Read The After-Room Page 11


  “Your magician is brave to play poker with that man,” Vili observed.

  “Doyle used to know what cards everyone had,” Janie said. “So he could always win.”

  “Which is cheating,” Vili said. “So I imagine his friend has built up some resentment, over time. If I’d known about your Rocco, I might not have brought you to Italy, of all places.

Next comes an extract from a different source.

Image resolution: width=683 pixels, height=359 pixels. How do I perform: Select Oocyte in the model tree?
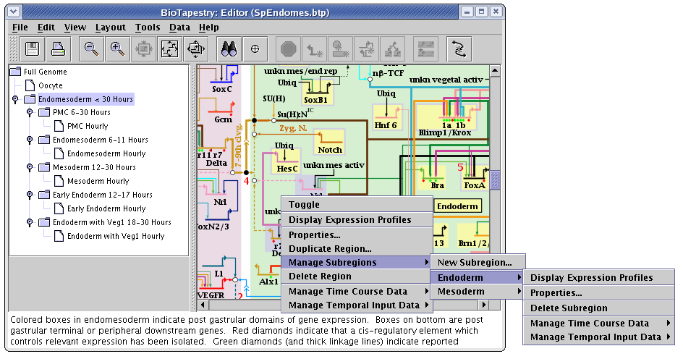click(x=50, y=85)
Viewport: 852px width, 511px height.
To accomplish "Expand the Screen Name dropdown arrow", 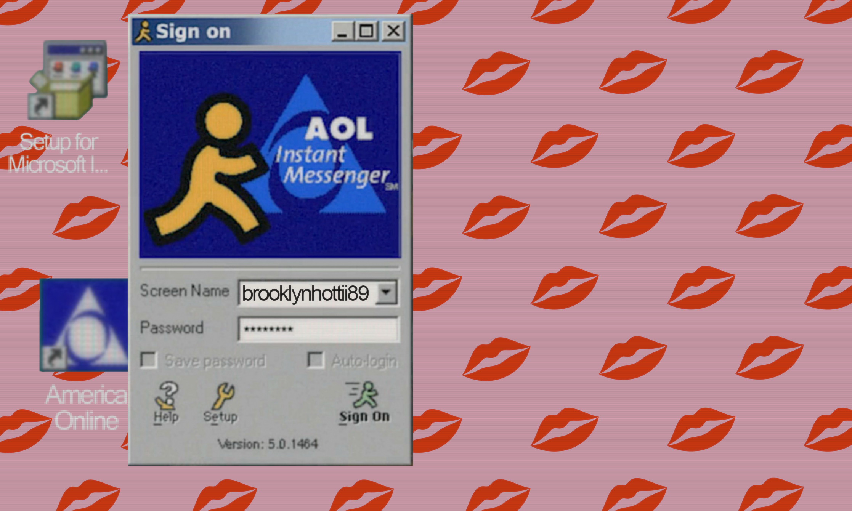I will click(x=387, y=292).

But this is the only place I have film connections.”

  “Do you think Rocco has family here?” Janie asked.

  “The American crime syndicates are not closely linked to the Sicilian and Neapolitan families, I believe. They formed among immigrants on their own. But we might as well be watchful.”

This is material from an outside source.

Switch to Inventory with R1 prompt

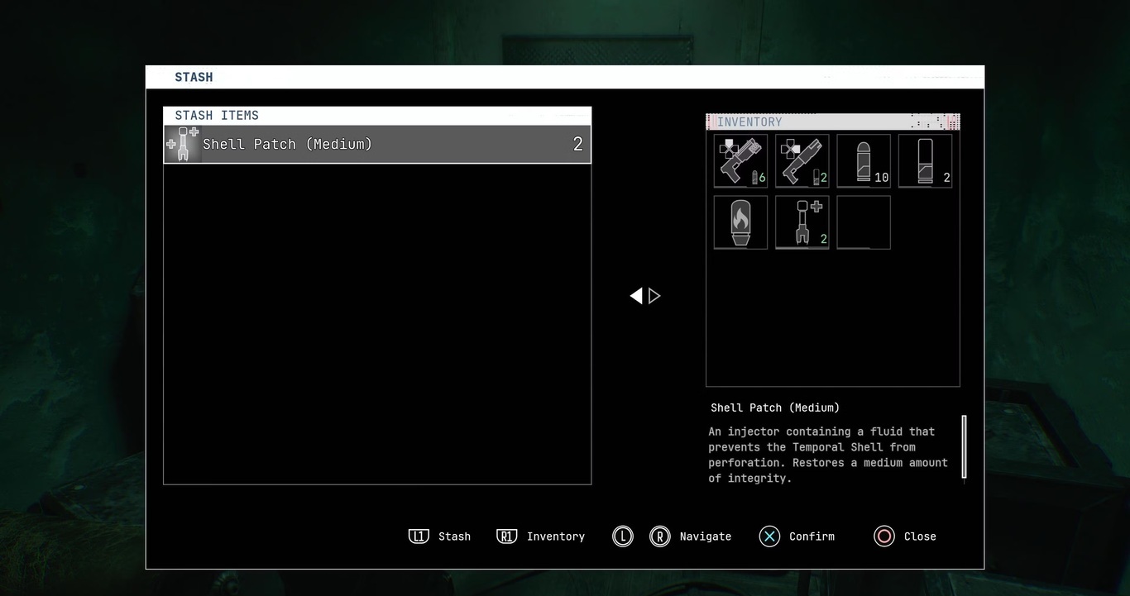pyautogui.click(x=506, y=536)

  “Have you ever heard of anything like the After-room?” Janie asked.

  “Never,” Vili said. “I’m very interested.”

  They arrived at the base of the vast travertine staircase of the Piazza di Spagna. The Spanish Steps stretched up toward a church at the top with two square towers. Young people stretched out on the sun-warmed marble, enjoying the bright afternoon. Tourists idled around the fountain at the bottom.

  “I have an appointment to keep,” Vili said. “But you might look in at that house there. It’s where the poet John Keats died.”

  Janie had read the “Ode on a Grecian Urn” in school—Beauty is truth, truth beauty—and some of the poet’s letters, which she had liked. “Okay,” she said, looking at the house at the base of the steps.

  “It’s a museum now,” Vili said. “I must be off.”

  “Wait!” Janie said. “Is it a secret that you’re here?”

  “I’ll drop your parents a note, to say that I happen to be in town.”

  “You won’t let them know that you nudged the movie a little?”

  Vili smiled. “Now, why would I tell them such a thing?”

  “Because beauty is truth, and truth beauty?”

  “Oh, not always,” Vili said. “The old urn was wrong about that.”

  Then he was gone, and Janie and Benjamin went into the Keats house. They climbed to the upper level, where they bought a ticket from an English girl not much older than they were. Letters and manuscripts were in glass cases, along with portraits of Shelley and Byron.

  In the poet’s little bedroom, a window looked out at the fountain below. Keats had been dying of tuberculosis here, coughing up blood and struggling to breathe, and Janie thought she could feel, in this room, how he had wanted to live, but also wanted to be out of pain. It was as if some part of him was still here.

  She studied a portrait of Fanny Brawne, the girl Keats hadn’t lived long enough to marry, and read the “Ode to a Nightingale” in an open book:

  Darkling I listen; and, for many a time

  I have been half in love with easeful Death,

  Call’d him soft names in many a musèd rhyme,

  To take into the air my quiet breath;

  Now more than ever seems it rich to die,

  To cease upon the midnight with no pain,

  While thou art pouring forth thy soul abroad

  In such an ecstasy!

  She thought about Benjamin and the After-room, and wondered if he was half in love with easeful death.

  “Look at this,” Benjamin said.

  He was standing by a biography framed on the wall. It was a chronology of Keats’s life, beginning with his birth on Halloween in 1795. She skimmed the first few lines. Keats had lost his father when he was only nine, and his mother to tuberculosis when he was fifteen. Janie couldn’t help thinking that Benjamin had lost his parents like that. Then it said that John Keats had become an apothecary’s apprentice at sixteen, in 1811.

  She turned to Benjamin. “Did you know that?”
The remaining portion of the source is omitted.